TASK DESCRIPTION:
Reproduce each of the following items line for line, unchanged.
====== RECORDS PROVIDED ======
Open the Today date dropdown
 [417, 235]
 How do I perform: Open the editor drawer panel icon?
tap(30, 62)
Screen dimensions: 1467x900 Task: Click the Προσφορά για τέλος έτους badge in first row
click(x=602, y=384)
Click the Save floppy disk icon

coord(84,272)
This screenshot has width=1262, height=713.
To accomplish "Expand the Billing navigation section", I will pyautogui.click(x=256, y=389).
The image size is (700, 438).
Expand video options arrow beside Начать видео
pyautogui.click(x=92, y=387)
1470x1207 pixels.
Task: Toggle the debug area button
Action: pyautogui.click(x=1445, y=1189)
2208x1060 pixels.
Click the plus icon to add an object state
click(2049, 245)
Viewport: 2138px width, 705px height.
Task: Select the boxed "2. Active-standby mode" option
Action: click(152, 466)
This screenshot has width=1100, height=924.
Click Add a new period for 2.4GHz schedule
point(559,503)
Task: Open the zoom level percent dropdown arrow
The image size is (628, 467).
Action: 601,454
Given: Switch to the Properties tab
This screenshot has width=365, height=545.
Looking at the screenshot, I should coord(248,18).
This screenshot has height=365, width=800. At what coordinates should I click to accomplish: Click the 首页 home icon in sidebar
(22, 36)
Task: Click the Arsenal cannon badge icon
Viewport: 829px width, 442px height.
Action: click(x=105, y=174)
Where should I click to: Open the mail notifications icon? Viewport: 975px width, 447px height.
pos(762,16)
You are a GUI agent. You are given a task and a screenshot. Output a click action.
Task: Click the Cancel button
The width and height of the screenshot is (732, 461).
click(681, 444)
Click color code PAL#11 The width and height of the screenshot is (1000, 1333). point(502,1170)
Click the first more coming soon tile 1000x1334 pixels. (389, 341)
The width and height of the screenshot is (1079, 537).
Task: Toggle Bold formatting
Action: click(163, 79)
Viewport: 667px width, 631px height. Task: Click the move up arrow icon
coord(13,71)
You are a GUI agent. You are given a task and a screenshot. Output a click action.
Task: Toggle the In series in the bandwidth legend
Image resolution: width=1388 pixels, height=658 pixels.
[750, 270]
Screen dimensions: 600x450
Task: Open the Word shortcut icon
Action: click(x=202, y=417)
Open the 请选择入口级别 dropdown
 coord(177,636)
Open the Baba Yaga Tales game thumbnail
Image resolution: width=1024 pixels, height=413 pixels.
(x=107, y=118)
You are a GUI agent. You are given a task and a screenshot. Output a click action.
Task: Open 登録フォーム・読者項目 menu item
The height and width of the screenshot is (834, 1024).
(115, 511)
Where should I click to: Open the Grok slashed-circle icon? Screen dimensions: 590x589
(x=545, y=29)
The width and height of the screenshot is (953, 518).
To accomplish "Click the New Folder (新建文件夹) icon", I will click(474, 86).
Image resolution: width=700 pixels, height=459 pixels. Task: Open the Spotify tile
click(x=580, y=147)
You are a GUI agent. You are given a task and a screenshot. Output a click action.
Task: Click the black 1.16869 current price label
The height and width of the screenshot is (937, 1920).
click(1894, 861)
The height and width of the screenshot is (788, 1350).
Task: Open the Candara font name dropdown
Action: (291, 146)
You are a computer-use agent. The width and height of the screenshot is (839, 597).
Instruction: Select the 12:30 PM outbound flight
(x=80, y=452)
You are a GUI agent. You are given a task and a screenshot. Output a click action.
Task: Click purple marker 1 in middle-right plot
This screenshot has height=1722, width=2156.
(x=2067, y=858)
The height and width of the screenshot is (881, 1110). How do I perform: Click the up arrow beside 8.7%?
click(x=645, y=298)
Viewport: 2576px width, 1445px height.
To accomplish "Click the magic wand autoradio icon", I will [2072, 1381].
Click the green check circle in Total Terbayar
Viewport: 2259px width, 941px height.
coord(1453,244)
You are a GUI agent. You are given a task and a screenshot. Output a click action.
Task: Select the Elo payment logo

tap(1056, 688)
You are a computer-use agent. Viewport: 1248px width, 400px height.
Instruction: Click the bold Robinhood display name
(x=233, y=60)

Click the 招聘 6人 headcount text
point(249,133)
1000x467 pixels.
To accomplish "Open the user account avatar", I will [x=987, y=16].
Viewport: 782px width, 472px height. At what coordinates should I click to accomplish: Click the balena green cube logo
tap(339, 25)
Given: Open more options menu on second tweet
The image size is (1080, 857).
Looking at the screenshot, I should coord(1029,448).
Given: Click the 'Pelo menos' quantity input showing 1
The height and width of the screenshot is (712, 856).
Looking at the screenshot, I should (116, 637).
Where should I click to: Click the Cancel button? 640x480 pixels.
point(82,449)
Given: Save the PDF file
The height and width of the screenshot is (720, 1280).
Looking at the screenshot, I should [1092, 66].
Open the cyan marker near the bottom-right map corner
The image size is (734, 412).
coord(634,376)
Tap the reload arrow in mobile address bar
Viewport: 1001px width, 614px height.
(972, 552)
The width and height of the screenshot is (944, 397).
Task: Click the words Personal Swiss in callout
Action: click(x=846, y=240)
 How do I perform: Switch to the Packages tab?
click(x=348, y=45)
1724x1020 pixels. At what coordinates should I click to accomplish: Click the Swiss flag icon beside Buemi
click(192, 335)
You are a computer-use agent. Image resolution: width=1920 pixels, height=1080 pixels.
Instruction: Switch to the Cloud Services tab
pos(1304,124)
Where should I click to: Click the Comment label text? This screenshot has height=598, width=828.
======
EXERCISE OUTPUT:
Open the Today date dropdown
 [417, 235]
 How do I perform: Open the editor drawer panel icon?
tap(30, 62)
Screen dimensions: 1467x900 Task: Click the Προσφορά για τέλος έτους badge in first row
click(x=602, y=384)
Click the Save floppy disk icon

coord(84,272)
This screenshot has width=1262, height=713.
To accomplish "Expand the Billing navigation section", I will pyautogui.click(x=256, y=389).
The image size is (700, 438).
Expand video options arrow beside Начать видео
pyautogui.click(x=92, y=387)
1470x1207 pixels.
Task: Toggle the debug area button
Action: pyautogui.click(x=1445, y=1189)
2208x1060 pixels.
Click the plus icon to add an object state
click(2049, 245)
Viewport: 2138px width, 705px height.
Task: Select the boxed "2. Active-standby mode" option
Action: click(152, 466)
This screenshot has width=1100, height=924.
Click Add a new period for 2.4GHz schedule
point(559,503)
Task: Open the zoom level percent dropdown arrow
The image size is (628, 467).
Action: 601,454
Given: Switch to the Properties tab
This screenshot has width=365, height=545.
Looking at the screenshot, I should coord(248,18).
This screenshot has height=365, width=800. At what coordinates should I click to accomplish: Click the 首页 home icon in sidebar
(22, 36)
Task: Click the Arsenal cannon badge icon
Viewport: 829px width, 442px height.
Action: click(x=105, y=174)
Where should I click to: Open the mail notifications icon? Viewport: 975px width, 447px height.
pos(762,16)
You are a GUI agent. You are given a task and a screenshot. Output a click action.
Task: Click the Cancel button
The width and height of the screenshot is (732, 461).
click(681, 444)
Click color code PAL#11 The width and height of the screenshot is (1000, 1333). point(502,1170)
Click the first more coming soon tile 1000x1334 pixels. (389, 341)
The width and height of the screenshot is (1079, 537).
Task: Toggle Bold formatting
Action: click(163, 79)
Viewport: 667px width, 631px height. Task: Click the move up arrow icon
coord(13,71)
You are a GUI agent. You are given a task and a screenshot. Output a click action.
Task: Toggle the In series in the bandwidth legend
Image resolution: width=1388 pixels, height=658 pixels.
[750, 270]
Screen dimensions: 600x450
Task: Open the Word shortcut icon
Action: click(x=202, y=417)
Open the 请选择入口级别 dropdown
 coord(177,636)
Open the Baba Yaga Tales game thumbnail
Image resolution: width=1024 pixels, height=413 pixels.
(x=107, y=118)
You are a GUI agent. You are given a task and a screenshot. Output a click action.
Task: Open 登録フォーム・読者項目 menu item
The height and width of the screenshot is (834, 1024).
(115, 511)
Where should I click to: Open the Grok slashed-circle icon? Screen dimensions: 590x589
(x=545, y=29)
The width and height of the screenshot is (953, 518).
To accomplish "Click the New Folder (新建文件夹) icon", I will click(474, 86).
Image resolution: width=700 pixels, height=459 pixels. Task: Open the Spotify tile
click(x=580, y=147)
You are a GUI agent. You are given a task and a screenshot. Output a click action.
Task: Click the black 1.16869 current price label
The height and width of the screenshot is (937, 1920).
click(1894, 861)
The height and width of the screenshot is (788, 1350).
Task: Open the Candara font name dropdown
Action: (291, 146)
You are a computer-use agent. The width and height of the screenshot is (839, 597).
Instruction: Select the 12:30 PM outbound flight
(x=80, y=452)
You are a GUI agent. You are given a task and a screenshot. Output a click action.
Task: Click purple marker 1 in middle-right plot
This screenshot has height=1722, width=2156.
(x=2067, y=858)
The height and width of the screenshot is (881, 1110). How do I perform: Click the up arrow beside 8.7%?
click(x=645, y=298)
Viewport: 2576px width, 1445px height.
To accomplish "Click the magic wand autoradio icon", I will [2072, 1381].
Click the green check circle in Total Terbayar
Viewport: 2259px width, 941px height.
coord(1453,244)
You are a GUI agent. You are given a task and a screenshot. Output a click action.
Task: Select the Elo payment logo

tap(1056, 688)
You are a computer-use agent. Viewport: 1248px width, 400px height.
Instruction: Click the bold Robinhood display name
(x=233, y=60)

Click the 招聘 6人 headcount text
point(249,133)
1000x467 pixels.
To accomplish "Open the user account avatar", I will [x=987, y=16].
Viewport: 782px width, 472px height. At what coordinates should I click to accomplish: Click the balena green cube logo
tap(339, 25)
Given: Open more options menu on second tweet
The image size is (1080, 857).
Looking at the screenshot, I should coord(1029,448).
Given: Click the 'Pelo menos' quantity input showing 1
The height and width of the screenshot is (712, 856).
Looking at the screenshot, I should (116, 637).
Where should I click to: Click the Cancel button? 640x480 pixels.
point(82,449)
Given: Save the PDF file
The height and width of the screenshot is (720, 1280).
Looking at the screenshot, I should [1092, 66].
Open the cyan marker near the bottom-right map corner
The image size is (734, 412).
coord(634,376)
Tap the reload arrow in mobile address bar
Viewport: 1001px width, 614px height.
(972, 552)
The width and height of the screenshot is (944, 397).
Task: Click the words Personal Swiss in callout
Action: click(x=846, y=240)
 How do I perform: Switch to the Packages tab?
click(x=348, y=45)
1724x1020 pixels. At what coordinates should I click to accomplish: Click the Swiss flag icon beside Buemi
click(192, 335)
You are a computer-use agent. Image resolution: width=1920 pixels, height=1080 pixels.
Instruction: Switch to the Cloud Services tab
pos(1304,124)
Where should I click to: Click the Comment label text? This screenshot has height=598, width=828.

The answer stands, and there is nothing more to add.